Yo soy buena persona

Me lo confiesa con impunidad, aplomo y evidente coquetería: “Yo soy muy buena persona. Se lo debo a mi padre, que también es muy buena persona”. Me muerdo la lengua antes de añadir burlona: “Y él al suyo, ¿verdad?, que era como vosotros muy buena persona”. No hace falta, se basta solo: “Es que en mi familia todos somos muy buenas personas”.

Sea por el solsticio o por los años que hace que lo conozco, me da pereza enzarzarme en una discusión cómica sobre lo ridículo e ingenuo de su afirmación, en la que late mucho más de lugar común que de vanidad.
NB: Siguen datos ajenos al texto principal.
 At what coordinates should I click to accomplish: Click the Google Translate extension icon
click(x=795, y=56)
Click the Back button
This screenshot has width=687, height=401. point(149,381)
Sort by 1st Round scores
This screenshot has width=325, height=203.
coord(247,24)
Enseguida se pondría digno creyendo que le cuestiono la que él considera su mejor virtud, su herencia más preciada: “¿Cómo que no somos buenas personas?”. Y en lo que atañe al supuesto honor familiar, no hay humor que valga. Así que me callo, esbozo una sonrisa escéptica, relleno las tazas de café y pasamos a hablar de otra cosa.

Más tarde, horas después de su partida, el ataque de risa contenido reaparece y le doy rienda suelta. Me desternillo hasta las lágrimas. Son demasiadas ya las veces que he escuchado de los labios de alguien a quien aprecio: “Yo soy buena persona”. Y me dejan perpleja con esa contradicción que ni siquiera advierten.
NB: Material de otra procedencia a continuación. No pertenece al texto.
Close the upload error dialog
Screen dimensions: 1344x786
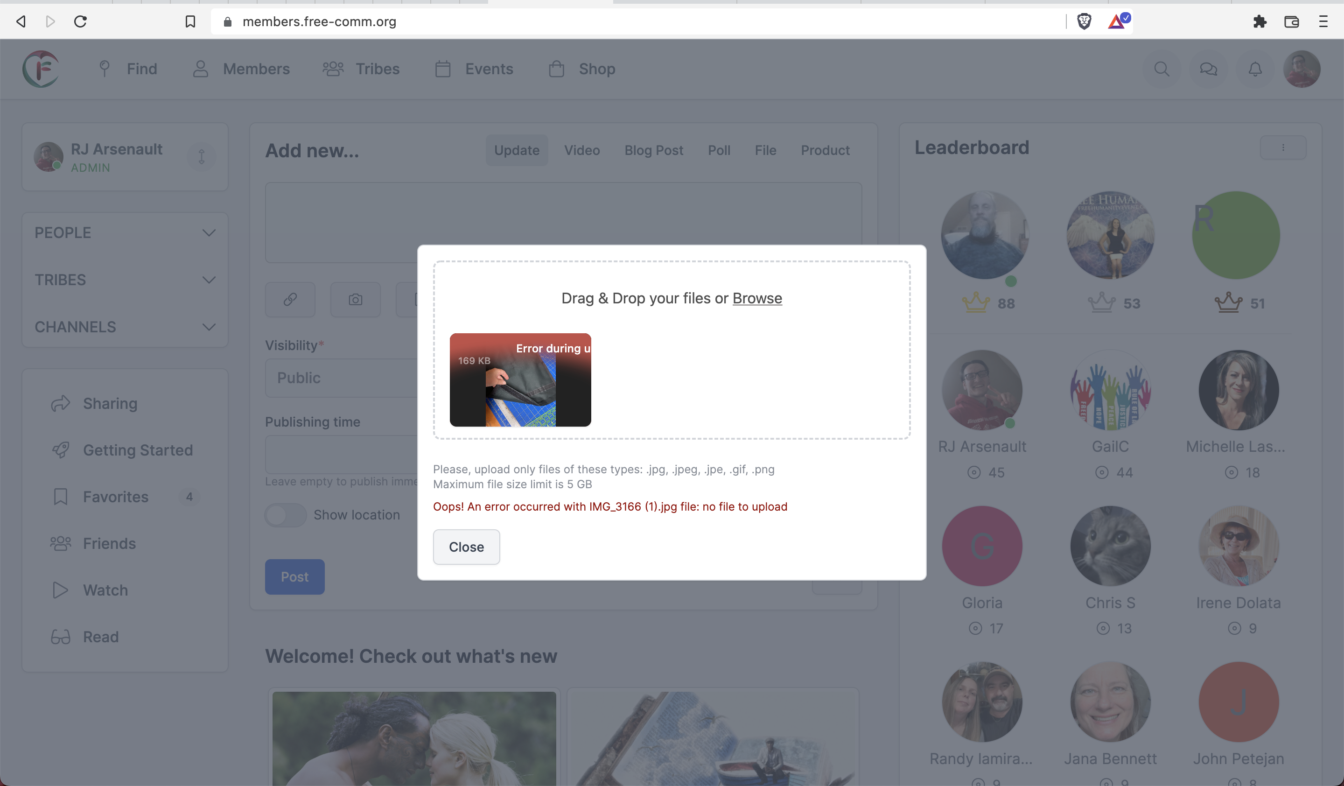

Nadie me ha dicho nunca: “Yo soy malo, más malo que la tiña, indeseable como las plagas de Egipto, temible como los jinetes del Apocalipsis”. Cada hijo de vecino campa a sus anchas, inconsciente de sus impulsos, deseos y odios, desparramando en forma de acciones y palabras cotidianas sus prejuicios, arrebatos o convicciones, sin someterlos ni someterse jamás a sí mismos siquiera a una nimia observación, a un análisis somero. Pero luego, la tarde menos pensada, en una conversación amistosa sueltan como dato objetivo lo que no es más que una imagen complaciente e infundada de sí mismos. ¿Qué entenderán por ser buena persona y debérselo además a los ancestros?
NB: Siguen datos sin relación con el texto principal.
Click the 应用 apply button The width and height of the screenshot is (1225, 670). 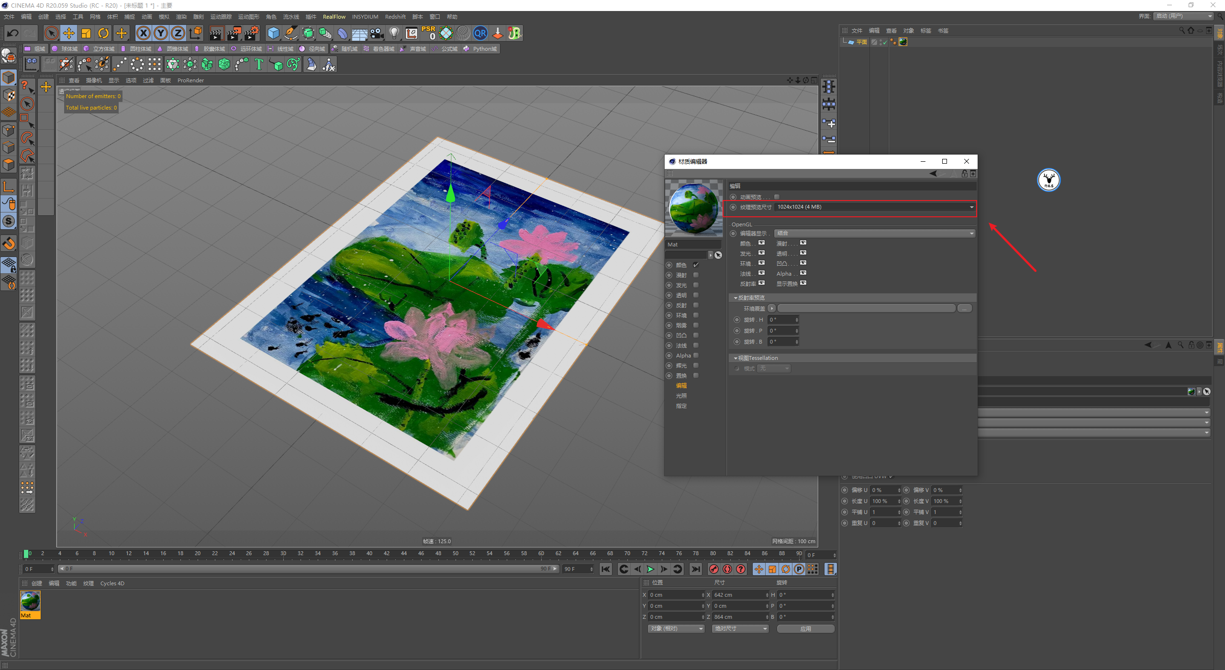pos(805,629)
Por lo flamencos o hinchados que se ponen mientras dicen las palabras mágicas, deduzco que algo así como cumplir cabalmente los mandatos y las expectativas que la tribu familia y sociedad habría depositado en ellos. Obedecer y agradar. Permanecer ciegos a cuanto pueda haber de injusto o falso en la verdad compartida. Mutilarse cualquier afán que el grupo censure o que ponga en peligro su unidad inquebrantable. No salirse del tiesto. ¡Cuánta frustración y cuántos rencores fermentan en los recovecos inexplorados de esas buenas personas!

Se las dan de buenos como quien señala la calidad de algo, su superioridad, su abolengo, una especie de denominación de origen o garantía de fiabilidad. En bondad leen blandura, bonachonería, o buen fondo –¿acaso no hay un rescoldo de buen fondo en todo ser humano, salvo monstruosas excepciones?, ¿de qué presumir, entonces?–. Lo más iluso de ir reivindicándose –ya sea en alta voz o a la chita callando como buenas personas es que quienes a lo largo de la historia del mundo se han abandonado a la bondad auténtica y han hecho de ella su razón de vida raramente se han proclamado buenos. Les sobraban humildad y quehaceres benéficos como para ir derrochando las fuerzas en arrogarse títulos.

Tantos adeptos tiene ya el buenpersonismo que no descarto que pronto se constituyan jurídicamente y se hagan imprimir carnets que acrediten su excelencia humana. Así se ahorrarán los penosos esfuerzos diarios por salvar la cara y las carcajadas descreídas de quienes los conozcan un poco.